The second key is the opportunity presented by the legislative provisions governing the creation of state-based health exchanges, the primary vehicle for the law’s considerable private health insurance subsidies. The law says that states can choose to build and operate their own government-run health insurance marketplaces, subject to federal scrutiny, but does not require states to do so. Because the law gives states a choice, it also provides a backstop should any state decline to run its own exchange: The federal government will step in and create the exchange on its own.
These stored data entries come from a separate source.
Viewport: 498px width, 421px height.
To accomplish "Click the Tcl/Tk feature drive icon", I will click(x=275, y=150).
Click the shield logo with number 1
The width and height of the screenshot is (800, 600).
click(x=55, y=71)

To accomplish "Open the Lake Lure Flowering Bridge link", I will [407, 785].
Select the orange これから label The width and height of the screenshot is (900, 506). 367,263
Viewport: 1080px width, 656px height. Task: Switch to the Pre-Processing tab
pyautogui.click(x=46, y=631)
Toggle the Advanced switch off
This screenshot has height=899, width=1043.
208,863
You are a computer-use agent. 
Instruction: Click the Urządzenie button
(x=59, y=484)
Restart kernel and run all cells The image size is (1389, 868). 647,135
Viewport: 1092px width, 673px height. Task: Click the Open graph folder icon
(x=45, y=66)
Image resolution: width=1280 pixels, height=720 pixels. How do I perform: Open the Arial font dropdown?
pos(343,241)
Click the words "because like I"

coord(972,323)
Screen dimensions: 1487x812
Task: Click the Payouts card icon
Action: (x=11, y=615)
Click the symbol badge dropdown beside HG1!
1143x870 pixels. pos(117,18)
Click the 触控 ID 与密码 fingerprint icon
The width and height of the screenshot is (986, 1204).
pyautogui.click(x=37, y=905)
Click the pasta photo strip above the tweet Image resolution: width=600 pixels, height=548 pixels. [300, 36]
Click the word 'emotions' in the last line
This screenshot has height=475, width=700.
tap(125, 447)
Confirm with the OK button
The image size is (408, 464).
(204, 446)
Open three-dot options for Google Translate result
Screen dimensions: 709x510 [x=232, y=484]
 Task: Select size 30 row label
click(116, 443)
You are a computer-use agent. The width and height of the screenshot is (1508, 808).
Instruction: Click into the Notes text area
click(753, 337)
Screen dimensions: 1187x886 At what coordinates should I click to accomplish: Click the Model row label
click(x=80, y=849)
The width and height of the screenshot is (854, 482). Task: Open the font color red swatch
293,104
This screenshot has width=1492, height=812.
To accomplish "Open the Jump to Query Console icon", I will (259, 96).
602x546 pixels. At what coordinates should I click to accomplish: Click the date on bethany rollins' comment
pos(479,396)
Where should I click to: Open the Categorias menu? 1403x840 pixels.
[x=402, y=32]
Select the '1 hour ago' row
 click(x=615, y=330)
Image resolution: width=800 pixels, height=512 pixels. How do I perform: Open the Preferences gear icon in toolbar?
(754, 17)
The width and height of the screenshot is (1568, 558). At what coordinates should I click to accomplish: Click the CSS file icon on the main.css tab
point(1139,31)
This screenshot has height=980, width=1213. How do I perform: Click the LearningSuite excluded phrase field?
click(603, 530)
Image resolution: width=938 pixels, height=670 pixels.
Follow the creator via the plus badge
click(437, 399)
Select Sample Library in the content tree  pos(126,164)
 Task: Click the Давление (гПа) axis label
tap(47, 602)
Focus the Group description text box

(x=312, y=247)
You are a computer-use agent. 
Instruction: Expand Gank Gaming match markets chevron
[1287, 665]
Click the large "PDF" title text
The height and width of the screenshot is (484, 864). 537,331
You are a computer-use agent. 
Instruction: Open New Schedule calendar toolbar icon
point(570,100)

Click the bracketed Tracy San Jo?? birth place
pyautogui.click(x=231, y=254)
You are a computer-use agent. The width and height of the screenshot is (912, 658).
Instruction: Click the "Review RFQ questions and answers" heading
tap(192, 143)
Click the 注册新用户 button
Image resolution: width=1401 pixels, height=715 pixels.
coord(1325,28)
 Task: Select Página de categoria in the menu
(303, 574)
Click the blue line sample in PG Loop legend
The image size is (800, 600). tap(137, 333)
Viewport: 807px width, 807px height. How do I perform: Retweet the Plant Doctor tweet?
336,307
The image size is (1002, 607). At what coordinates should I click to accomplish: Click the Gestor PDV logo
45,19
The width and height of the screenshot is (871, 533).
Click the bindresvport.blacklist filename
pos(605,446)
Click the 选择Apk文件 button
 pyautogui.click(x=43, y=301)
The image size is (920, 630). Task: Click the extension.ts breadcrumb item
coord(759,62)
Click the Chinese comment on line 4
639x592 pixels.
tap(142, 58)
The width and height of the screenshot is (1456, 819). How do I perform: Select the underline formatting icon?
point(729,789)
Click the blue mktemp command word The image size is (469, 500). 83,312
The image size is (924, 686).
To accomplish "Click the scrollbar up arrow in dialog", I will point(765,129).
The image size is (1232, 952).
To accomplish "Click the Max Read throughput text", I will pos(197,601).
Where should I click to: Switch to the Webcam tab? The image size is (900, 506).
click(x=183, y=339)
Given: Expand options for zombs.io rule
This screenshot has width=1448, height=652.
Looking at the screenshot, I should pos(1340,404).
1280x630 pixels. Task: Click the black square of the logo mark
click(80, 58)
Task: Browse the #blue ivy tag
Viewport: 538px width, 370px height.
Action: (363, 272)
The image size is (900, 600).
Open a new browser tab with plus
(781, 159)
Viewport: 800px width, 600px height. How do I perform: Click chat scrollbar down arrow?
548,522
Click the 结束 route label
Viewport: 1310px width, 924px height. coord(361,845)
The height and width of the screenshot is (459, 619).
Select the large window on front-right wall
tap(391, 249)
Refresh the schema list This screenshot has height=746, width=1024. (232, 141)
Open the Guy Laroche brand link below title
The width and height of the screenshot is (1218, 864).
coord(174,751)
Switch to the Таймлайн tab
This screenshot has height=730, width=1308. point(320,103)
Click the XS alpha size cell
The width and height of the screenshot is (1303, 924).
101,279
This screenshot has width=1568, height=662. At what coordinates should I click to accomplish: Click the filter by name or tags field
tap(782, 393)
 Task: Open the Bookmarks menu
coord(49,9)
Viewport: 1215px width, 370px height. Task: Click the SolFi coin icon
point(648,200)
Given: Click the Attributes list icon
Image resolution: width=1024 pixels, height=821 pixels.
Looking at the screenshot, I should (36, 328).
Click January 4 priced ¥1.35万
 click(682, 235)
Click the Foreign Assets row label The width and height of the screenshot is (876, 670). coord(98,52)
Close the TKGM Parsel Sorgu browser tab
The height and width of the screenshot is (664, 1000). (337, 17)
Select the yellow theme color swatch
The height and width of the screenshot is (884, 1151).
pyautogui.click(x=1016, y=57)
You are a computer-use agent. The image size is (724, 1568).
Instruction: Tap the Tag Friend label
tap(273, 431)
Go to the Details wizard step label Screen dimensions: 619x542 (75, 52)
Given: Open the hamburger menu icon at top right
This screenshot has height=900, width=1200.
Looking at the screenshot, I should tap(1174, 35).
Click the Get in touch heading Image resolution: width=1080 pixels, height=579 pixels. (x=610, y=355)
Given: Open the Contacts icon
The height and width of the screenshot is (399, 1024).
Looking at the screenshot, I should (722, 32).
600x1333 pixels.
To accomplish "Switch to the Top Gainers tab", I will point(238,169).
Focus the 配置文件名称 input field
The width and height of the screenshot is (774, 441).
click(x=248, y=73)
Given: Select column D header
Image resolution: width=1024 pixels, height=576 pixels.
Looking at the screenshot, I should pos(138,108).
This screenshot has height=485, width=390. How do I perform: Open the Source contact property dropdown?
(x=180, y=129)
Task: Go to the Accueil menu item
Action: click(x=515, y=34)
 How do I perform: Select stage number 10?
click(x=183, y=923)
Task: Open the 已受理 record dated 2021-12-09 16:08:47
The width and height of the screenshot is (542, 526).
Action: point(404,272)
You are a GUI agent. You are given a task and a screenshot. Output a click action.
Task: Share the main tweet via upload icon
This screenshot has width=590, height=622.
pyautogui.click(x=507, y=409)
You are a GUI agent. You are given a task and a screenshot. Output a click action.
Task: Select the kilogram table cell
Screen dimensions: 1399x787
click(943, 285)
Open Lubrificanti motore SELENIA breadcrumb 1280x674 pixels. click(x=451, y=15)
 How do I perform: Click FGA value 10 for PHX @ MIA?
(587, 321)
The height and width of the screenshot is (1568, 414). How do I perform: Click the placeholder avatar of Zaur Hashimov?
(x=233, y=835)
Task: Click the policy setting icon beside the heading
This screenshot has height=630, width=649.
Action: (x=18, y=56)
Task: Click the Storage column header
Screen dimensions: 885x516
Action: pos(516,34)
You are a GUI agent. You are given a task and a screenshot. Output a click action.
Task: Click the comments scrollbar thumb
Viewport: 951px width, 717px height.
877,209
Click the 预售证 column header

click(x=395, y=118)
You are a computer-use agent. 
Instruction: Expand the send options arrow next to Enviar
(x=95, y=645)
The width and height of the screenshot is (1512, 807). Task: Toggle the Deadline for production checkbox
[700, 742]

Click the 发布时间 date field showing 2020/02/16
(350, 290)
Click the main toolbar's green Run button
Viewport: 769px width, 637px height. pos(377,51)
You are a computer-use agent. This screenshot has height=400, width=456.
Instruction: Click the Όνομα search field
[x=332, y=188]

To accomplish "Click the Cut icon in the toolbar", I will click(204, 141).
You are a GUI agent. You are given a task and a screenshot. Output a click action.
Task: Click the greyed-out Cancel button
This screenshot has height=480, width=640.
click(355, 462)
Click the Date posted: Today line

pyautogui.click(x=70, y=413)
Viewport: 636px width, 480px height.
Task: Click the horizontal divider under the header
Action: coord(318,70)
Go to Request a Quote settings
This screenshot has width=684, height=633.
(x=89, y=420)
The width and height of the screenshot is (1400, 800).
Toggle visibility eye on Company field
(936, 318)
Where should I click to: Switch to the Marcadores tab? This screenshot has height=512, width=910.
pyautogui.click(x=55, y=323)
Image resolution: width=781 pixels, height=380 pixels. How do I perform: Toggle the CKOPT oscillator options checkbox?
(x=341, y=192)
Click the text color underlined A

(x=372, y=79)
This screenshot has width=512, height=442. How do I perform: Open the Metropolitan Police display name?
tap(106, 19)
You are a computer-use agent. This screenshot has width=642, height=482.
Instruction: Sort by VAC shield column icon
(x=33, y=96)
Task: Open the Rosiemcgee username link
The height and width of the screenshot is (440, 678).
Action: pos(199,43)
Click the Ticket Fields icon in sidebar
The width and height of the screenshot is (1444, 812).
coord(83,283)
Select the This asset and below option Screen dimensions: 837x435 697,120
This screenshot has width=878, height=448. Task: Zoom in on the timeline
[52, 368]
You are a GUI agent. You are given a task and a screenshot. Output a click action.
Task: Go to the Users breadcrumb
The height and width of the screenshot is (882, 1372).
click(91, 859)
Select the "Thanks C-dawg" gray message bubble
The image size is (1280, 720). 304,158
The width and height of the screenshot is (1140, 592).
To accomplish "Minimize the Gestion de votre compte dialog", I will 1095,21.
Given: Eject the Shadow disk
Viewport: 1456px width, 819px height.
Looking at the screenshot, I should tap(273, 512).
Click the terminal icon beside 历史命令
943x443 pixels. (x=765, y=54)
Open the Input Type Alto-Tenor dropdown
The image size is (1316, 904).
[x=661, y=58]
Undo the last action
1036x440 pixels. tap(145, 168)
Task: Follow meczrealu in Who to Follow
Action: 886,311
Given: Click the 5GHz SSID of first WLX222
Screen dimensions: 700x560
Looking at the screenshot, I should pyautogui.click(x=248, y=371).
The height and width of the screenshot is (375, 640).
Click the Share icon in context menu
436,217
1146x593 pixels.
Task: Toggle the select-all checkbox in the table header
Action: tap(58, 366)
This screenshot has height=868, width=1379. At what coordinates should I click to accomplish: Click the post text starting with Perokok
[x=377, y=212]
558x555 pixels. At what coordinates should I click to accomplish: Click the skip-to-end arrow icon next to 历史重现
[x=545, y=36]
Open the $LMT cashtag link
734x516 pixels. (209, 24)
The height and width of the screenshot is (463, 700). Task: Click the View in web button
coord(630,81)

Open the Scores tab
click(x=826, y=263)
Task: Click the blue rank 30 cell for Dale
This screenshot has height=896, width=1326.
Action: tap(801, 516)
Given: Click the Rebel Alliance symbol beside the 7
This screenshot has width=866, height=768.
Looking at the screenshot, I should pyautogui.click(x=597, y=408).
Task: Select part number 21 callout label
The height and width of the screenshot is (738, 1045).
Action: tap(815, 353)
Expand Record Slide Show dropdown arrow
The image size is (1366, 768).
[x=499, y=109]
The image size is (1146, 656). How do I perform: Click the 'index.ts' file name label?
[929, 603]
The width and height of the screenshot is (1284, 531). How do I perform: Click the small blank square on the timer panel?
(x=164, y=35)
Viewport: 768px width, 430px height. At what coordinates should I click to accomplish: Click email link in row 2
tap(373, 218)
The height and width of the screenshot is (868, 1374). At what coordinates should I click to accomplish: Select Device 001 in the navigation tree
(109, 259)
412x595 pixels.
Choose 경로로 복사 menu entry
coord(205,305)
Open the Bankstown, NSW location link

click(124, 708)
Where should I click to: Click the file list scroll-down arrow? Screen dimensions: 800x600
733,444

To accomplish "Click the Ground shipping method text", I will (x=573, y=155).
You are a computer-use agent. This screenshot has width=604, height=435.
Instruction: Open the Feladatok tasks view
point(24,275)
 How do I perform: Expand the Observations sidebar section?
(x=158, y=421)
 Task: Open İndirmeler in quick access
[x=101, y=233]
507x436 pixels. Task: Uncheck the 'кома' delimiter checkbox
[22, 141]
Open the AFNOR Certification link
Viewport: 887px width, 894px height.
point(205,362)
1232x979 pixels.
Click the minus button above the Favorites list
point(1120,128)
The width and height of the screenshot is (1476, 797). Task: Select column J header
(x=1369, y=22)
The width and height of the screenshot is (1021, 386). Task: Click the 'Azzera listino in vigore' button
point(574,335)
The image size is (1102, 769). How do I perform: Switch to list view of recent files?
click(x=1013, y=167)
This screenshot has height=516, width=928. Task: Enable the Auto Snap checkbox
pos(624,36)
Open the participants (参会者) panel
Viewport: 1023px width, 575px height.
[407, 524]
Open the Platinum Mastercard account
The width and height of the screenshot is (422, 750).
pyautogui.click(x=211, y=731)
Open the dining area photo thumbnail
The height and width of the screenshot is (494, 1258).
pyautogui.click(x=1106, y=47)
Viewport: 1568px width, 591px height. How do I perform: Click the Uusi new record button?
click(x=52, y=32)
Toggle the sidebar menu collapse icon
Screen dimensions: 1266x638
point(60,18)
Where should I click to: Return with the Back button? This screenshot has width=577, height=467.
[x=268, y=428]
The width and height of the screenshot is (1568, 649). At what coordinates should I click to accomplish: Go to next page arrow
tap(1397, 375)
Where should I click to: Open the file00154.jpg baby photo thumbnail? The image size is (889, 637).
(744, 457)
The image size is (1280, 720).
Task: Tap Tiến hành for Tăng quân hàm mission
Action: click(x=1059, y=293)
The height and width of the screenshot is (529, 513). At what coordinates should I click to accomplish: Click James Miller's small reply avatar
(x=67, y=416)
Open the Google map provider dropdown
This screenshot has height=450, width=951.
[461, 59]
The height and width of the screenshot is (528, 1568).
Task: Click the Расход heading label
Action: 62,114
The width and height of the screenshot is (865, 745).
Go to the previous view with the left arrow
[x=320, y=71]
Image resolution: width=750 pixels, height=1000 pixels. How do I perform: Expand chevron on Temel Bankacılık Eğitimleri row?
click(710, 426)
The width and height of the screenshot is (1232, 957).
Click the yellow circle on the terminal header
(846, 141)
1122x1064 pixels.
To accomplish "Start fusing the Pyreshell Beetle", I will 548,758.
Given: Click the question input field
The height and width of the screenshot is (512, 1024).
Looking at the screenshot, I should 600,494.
There’s just one problem with the federal backstop: The clear legislative language governing the law’s health insurance subsidies does not allow the Internal Revenue Service (IRS) to provide tax credits to individuals who purchase health insurance in a federally run exchange.
The IRS has already written a rule that ignores the law’s plain language on this matter and allows subsidies and credits to go toward insurance purchased through federal exchanges. The Obama administration and its allies have referred to the language as a minor glitch, easily papered over in the IRS rulemaking process. But in a recently published working paper, Michael Cannon, the health policy directory at the Cato Institute, and Jonathan Adler, a law professor at Case Western Reserve University, have argued convincingly that the language governing the application of the subsidies was not a drafting error but an intentional inducement to states to create their own exchanges. As Cannon notes, “during congressional consideration of the bill, its lead author, Sen. Max Baucus (D-MT), acknowledged that he intentionally and purposefully made that bailout conditional on states implementing their own Exchanges.” The law’s congressional masterminds wanted to entice states to create exchanges, and built the language governing the subsidies accordingly.
Because the law’s tax credits and subsidies are tied to a tax on employers, the IRS rule will almost certainly be challenged for imposing a penalty on employers that should be exempt.
Nor is this the only challenge to building federally run exchanges. While the law provides the Department of Health and Human Services the authority to set up federal fallback exchanges, it does not provide funding by which to do so. As John Kingsdale, who is advising the federal government on exchange creation, told Politico last year, the law is “sort of silent” on the issue of federal exchange funding. Which means that HHS may have difficulty setting up any sort of exchange at all.
In conjunction with the Supreme Court’s Medicaid ruling, that gives states an interesting opportunity. If they choose to turn both keys, opting of Medicaid and declining to create their own exchanges, they will be largely exempt from the federal grip of Obamacare.
How many states will take this opportunity? It’s not yet clear. HHS Secretary Kathleen Sebelius has indicated that as many as 30 states could decline to run health exchanges. Some two-dozen states led by Republican governors are currently negotiating the details of the Medicaid expansion. Some may opt out. Others will likely use the threat of opting out as leverage to gain a more favorable deal on the program.
A full-scale rebellion is not likely, at least not at first. But a prudent approach to accepting the law’s additional layers of federal strictures is in order. Many of the governors threatening to buck the system so far are Republican, but politics are not the only thing at stake. The Supreme Court’s ruling describes the Medicaid expansion as a “transformation” of the program—“a shift in kind, not merely degree.” States that cautiously choose to hold off on this transformation will not only be following their own interests, but will be providing other observers with testing grounds illustrating what happens when states choose to avoid Washington’s latest power grab. The law may have been written as a gun to the head. But Roberts ruling, paired with the exchange provisions, may provide some ammunition with which to fire back.
Peter Suderman is a senior editor at Reason magazine.